Il Cda di Banco Bpm boccia l'offerta pubblica di scambio di Unicredit, giudicandola "all'unanimità" inadeguata a riflettere il valore della banca ed esprimendo forte preoccupazione per le "prevedibili ricadute" occupazionali e per gli effetti negativi che avrà sulla "flessibilità strategica" dell'istituto, ingessato dalla 'passivity rule' in una fase di forte crescita.
In attesa della valutazione formale - che potrà arrivare solo tra qualche mese dopo la pubblicazione del documento di offerta - al consiglio basta una mattinata di esame del comunicato ex art. 102 del Tuf con cui l'Ops è stata annunciata per affossare una proposta che "non è stata in alcun modo preventivamente concordata" o più semplicemente è "ostile", per usare le parole del consigliere Mauro Paoloni.
Stupore ha generato anzitutto il corrispettivo, che esprime un premio di solo lo 0,5%, trasformatosi in uno sconto di circa il 7,6% dopo la reazione divergente dei titoli in Borsa, oggi entrambi in calo di circa un punto percentuale. "Condizioni inusuali" le bolla il Banco, che "non riflettono in alcun modo la redditività e l'ulteriore potenziale di creazione di valore" della banca, a maggior ragione dopo le iniziative strategiche - l'Opa su Anima e l'acquisto della quota di Mps, la creazione delle fabbriche prodotto nell'assicurazione e nella monetica - che "si tradurranno in un aggiornamento degli obiettivi" del piano, "in parte già anticipati al mercato".
Banco Bpm, rivendica il Cda, è tra le banche "con le migliori prospettive di crescita nell'attuale scenario di mercato", in grado "di estrarre dalle fabbriche prodotto" un contributo "ancora più importante, riducendo nel contempo la propria esposizione" al calo dei tassi. Per questa ragione la banca resta "focalizzata" sulla sua attuale strategia, allargata all'Opa su Anima "e sul conseguente aggiornamento del piano industriale, non trascurando alcuna opzione strategica" in grado di creare valore.
Entrare a far parte di Unicredit, viceversa, espone "all'alea connessa" alla scalata a Commerzbank in Germania e alla "diluizione" di un posizionamento geografico invidiabile, concentrato nelle ricche regioni del Nord Italia, a vantaggio di aree a "minore crescita" e con "maggiore rischio geopolitico".
Con Unicredit, inoltre, scomparirebbe "il brand" e si ridurrebbe "significativamente" la concorrenza sul mercato bancario mentre le sinergie di costo, stimate in 900 milioni, sollevano "forti preoccupazioni" sulle "prevedibili ricadute" occupazionali e sociali, senza essere "valorizzate" nel prezzo di offerta.
Infine il Banco lamenta come - a fronte di condizioni "inusuali" - debba sopportare forti limitazioni alla sua "flessibilità strategica", per effetto della passivity rule, che richiede l'approvazione in assemblea delle iniziative potenzialmente difensive.
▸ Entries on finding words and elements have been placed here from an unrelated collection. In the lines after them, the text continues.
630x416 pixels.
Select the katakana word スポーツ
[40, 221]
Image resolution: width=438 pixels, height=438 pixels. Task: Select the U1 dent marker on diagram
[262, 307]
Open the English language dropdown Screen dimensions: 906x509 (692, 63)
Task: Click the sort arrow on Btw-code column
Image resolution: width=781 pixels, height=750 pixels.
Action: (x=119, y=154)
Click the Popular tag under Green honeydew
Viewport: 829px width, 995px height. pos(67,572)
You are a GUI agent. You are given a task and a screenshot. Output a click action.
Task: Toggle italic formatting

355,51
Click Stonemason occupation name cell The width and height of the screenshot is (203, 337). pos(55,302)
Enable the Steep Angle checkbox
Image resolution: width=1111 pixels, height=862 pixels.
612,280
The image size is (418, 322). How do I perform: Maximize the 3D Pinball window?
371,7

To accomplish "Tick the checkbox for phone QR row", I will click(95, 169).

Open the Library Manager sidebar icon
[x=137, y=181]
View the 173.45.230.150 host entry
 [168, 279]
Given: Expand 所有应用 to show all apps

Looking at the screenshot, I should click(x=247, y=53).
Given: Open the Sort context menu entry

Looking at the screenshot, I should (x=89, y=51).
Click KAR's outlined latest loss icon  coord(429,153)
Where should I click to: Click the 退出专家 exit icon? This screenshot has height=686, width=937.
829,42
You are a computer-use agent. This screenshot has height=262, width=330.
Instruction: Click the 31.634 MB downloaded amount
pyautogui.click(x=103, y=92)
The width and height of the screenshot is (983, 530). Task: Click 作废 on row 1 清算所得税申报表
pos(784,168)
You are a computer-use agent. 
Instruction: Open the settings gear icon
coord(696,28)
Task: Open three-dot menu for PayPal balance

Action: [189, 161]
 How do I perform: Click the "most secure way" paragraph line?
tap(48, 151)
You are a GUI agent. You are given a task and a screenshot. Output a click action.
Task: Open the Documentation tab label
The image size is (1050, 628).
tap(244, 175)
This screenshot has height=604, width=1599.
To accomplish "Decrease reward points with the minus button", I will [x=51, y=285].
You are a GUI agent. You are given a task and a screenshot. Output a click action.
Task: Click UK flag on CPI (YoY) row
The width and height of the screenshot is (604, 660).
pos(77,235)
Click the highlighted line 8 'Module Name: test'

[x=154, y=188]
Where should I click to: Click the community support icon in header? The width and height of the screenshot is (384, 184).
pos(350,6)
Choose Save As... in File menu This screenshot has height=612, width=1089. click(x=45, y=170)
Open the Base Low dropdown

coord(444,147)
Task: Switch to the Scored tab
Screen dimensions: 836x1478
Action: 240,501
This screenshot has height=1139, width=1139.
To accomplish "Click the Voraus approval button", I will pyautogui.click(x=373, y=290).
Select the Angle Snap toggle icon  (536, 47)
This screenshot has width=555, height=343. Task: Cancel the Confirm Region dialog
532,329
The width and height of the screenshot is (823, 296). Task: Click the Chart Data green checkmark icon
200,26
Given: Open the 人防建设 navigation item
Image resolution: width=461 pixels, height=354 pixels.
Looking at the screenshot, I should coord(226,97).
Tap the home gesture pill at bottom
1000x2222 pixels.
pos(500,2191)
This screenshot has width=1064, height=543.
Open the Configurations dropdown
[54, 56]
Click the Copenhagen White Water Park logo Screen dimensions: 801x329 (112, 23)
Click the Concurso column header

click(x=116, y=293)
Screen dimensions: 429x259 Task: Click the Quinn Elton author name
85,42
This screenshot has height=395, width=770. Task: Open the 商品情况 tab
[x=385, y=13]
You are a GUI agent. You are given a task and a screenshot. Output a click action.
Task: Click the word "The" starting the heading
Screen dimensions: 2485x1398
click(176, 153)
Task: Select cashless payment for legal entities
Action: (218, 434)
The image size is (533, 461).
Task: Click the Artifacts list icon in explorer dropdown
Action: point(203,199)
Condizionamenti che si ripercuoteranno sulle "condizioni" dell'Opa su Anima - su cui il Banco va avanti con il deposito del prospetto in Consob - ma anche sul "recente investimento" in Mps, su cui non potrà far leva se non con il consenso dei soci.
A questo prezzo, concordano in molti, difficilmente l'Ops andrà in porto ma la mossa consente all'ad di Unicredit, Andrea Orcel, di giocare su più fronti: quello tedesco, dove la scalata a Commerzbank richiede tempi lunghi, e su quello italiano, dove 'lega le mani' al Banco, garantendosi più opzioni strategiche. E se dovesse scegliere di concentrare i suoi sforzi sull'Italia non è escluso, evidenzia S&P, che possa alzare l'offerta.
Ora si tratterà di vedere come si posizioneranno gli azionisti del Banco. I loro rappresentanti in cda - Credit Agricole, fondazioni e casse previdenziali - sono stati compatti. La banca francese, primo socio con il 9,2% del capitale e potenziale cavaliere bianco, ha negato di aver chiesto alla Bce l'autorizzazione a salire sopra il 10%, dopo le indiscrezioni che ipotizzavano la costruzione di un derivato su un ulteriore 10% del capitale. Per gli analisti di Mediobanca difficilmente lancerà una controfferta mentre il mandato del suo ceo, Philippe Brassac, si avvia al termine anche se un aumento della quota potrebbe rafforzarla al tavolo negoziale per quanto di suo interesse: avere canali distributivi per i suoi prodotti.Rilanciare, crescere o vendere: un dilemma, scrive Kbw, "senza facili soluzioni".